--- YOUR OBJECTIVE ---
Copy the material below, swapping every "midpoint" for "central point" and leaving everything else as it stands.

[Begin]

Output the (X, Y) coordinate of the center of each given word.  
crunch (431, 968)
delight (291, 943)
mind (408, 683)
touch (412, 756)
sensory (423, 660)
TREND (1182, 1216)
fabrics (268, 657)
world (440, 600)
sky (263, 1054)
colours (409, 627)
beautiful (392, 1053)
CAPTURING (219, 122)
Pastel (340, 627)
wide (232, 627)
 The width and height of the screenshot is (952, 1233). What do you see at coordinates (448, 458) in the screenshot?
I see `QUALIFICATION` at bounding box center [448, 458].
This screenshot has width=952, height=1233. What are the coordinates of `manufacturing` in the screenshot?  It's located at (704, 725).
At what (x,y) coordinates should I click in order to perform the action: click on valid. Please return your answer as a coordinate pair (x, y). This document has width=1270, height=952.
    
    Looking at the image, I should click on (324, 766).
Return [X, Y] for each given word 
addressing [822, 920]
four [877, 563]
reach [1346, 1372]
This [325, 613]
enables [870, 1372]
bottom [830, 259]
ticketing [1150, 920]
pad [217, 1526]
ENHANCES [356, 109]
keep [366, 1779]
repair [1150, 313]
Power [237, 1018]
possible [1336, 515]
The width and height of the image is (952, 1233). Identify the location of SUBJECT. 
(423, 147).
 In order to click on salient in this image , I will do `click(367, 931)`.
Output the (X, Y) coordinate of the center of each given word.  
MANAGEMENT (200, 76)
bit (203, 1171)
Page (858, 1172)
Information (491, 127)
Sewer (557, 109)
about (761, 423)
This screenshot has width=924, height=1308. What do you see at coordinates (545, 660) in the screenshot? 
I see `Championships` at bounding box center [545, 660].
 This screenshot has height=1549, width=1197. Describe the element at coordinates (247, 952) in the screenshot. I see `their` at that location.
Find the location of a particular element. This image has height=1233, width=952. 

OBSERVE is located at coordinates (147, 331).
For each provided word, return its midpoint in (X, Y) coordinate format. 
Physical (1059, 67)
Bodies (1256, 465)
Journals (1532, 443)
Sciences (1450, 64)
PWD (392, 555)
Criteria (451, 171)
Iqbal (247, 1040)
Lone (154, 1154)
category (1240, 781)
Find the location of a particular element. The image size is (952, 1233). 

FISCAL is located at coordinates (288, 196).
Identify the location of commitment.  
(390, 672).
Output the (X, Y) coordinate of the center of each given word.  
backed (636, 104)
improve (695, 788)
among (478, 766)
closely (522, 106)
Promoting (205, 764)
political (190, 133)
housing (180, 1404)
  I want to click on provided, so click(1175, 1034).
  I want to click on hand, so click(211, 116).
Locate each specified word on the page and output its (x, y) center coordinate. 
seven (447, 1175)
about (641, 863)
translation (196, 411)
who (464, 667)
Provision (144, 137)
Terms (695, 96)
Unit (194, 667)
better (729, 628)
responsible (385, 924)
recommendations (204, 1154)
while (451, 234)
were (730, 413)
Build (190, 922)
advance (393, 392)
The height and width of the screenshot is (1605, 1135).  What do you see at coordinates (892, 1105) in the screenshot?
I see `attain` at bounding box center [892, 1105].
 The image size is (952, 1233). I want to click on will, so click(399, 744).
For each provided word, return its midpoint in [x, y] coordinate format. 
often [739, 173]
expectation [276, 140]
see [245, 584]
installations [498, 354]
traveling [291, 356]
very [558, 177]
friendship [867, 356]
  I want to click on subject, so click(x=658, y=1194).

[End]

--- REPLY ---
Output the (X, Y) coordinate of the center of each given word.  
crunch (431, 968)
delight (291, 943)
mind (408, 683)
touch (412, 756)
sensory (423, 660)
TREND (1182, 1216)
fabrics (268, 657)
world (440, 600)
sky (263, 1054)
colours (409, 627)
beautiful (392, 1053)
CAPTURING (219, 122)
Pastel (340, 627)
wide (232, 627)
 The width and height of the screenshot is (952, 1233). What do you see at coordinates (448, 458) in the screenshot?
I see `QUALIFICATION` at bounding box center [448, 458].
This screenshot has width=952, height=1233. What are the coordinates of `manufacturing` in the screenshot?  It's located at (704, 725).
At what (x,y) coordinates should I click in order to perform the action: click on valid. Please return your answer as a coordinate pair (x, y). This document has width=1270, height=952.
    
    Looking at the image, I should click on (324, 766).
Return [X, Y] for each given word 
addressing [822, 920]
four [877, 563]
reach [1346, 1372]
This [325, 613]
enables [870, 1372]
bottom [830, 259]
ticketing [1150, 920]
pad [217, 1526]
ENHANCES [356, 109]
keep [366, 1779]
repair [1150, 313]
Power [237, 1018]
possible [1336, 515]
The width and height of the image is (952, 1233). Identify the location of SUBJECT. 
(423, 147).
 In order to click on salient in this image , I will do `click(367, 931)`.
Output the (X, Y) coordinate of the center of each given word.  
MANAGEMENT (200, 76)
bit (203, 1171)
Page (858, 1172)
Information (491, 127)
Sewer (557, 109)
about (761, 423)
This screenshot has width=924, height=1308. What do you see at coordinates (545, 660) in the screenshot? 
I see `Championships` at bounding box center [545, 660].
 This screenshot has height=1549, width=1197. Describe the element at coordinates (247, 952) in the screenshot. I see `their` at that location.
Find the location of a particular element. This image has height=1233, width=952. 

OBSERVE is located at coordinates (147, 331).
For each provided word, return its central point in (X, Y) coordinate format. 
Physical (1059, 67)
Bodies (1256, 465)
Journals (1532, 443)
Sciences (1450, 64)
PWD (392, 555)
Criteria (451, 171)
Iqbal (247, 1040)
Lone (154, 1154)
category (1240, 781)
Find the location of a particular element. The image size is (952, 1233). 

FISCAL is located at coordinates (288, 196).
Identify the location of commitment.  
(390, 672).
Output the (X, Y) coordinate of the center of each given word.  
backed (636, 104)
improve (695, 788)
among (478, 766)
closely (522, 106)
Promoting (205, 764)
political (190, 133)
housing (180, 1404)
  I want to click on provided, so click(1175, 1034).
  I want to click on hand, so click(211, 116).
Locate each specified word on the page and output its (x, y) center coordinate. 
seven (447, 1175)
about (641, 863)
translation (196, 411)
who (464, 667)
Provision (144, 137)
Terms (695, 96)
Unit (194, 667)
better (729, 628)
responsible (385, 924)
recommendations (204, 1154)
while (451, 234)
were (730, 413)
Build (190, 922)
advance (393, 392)
The height and width of the screenshot is (1605, 1135).  What do you see at coordinates (892, 1105) in the screenshot?
I see `attain` at bounding box center [892, 1105].
 The image size is (952, 1233). I want to click on will, so click(399, 744).
For each provided word, return its central point in [x, y] coordinate format. 
often [739, 173]
expectation [276, 140]
see [245, 584]
installations [498, 354]
traveling [291, 356]
very [558, 177]
friendship [867, 356]
  I want to click on subject, so click(x=658, y=1194).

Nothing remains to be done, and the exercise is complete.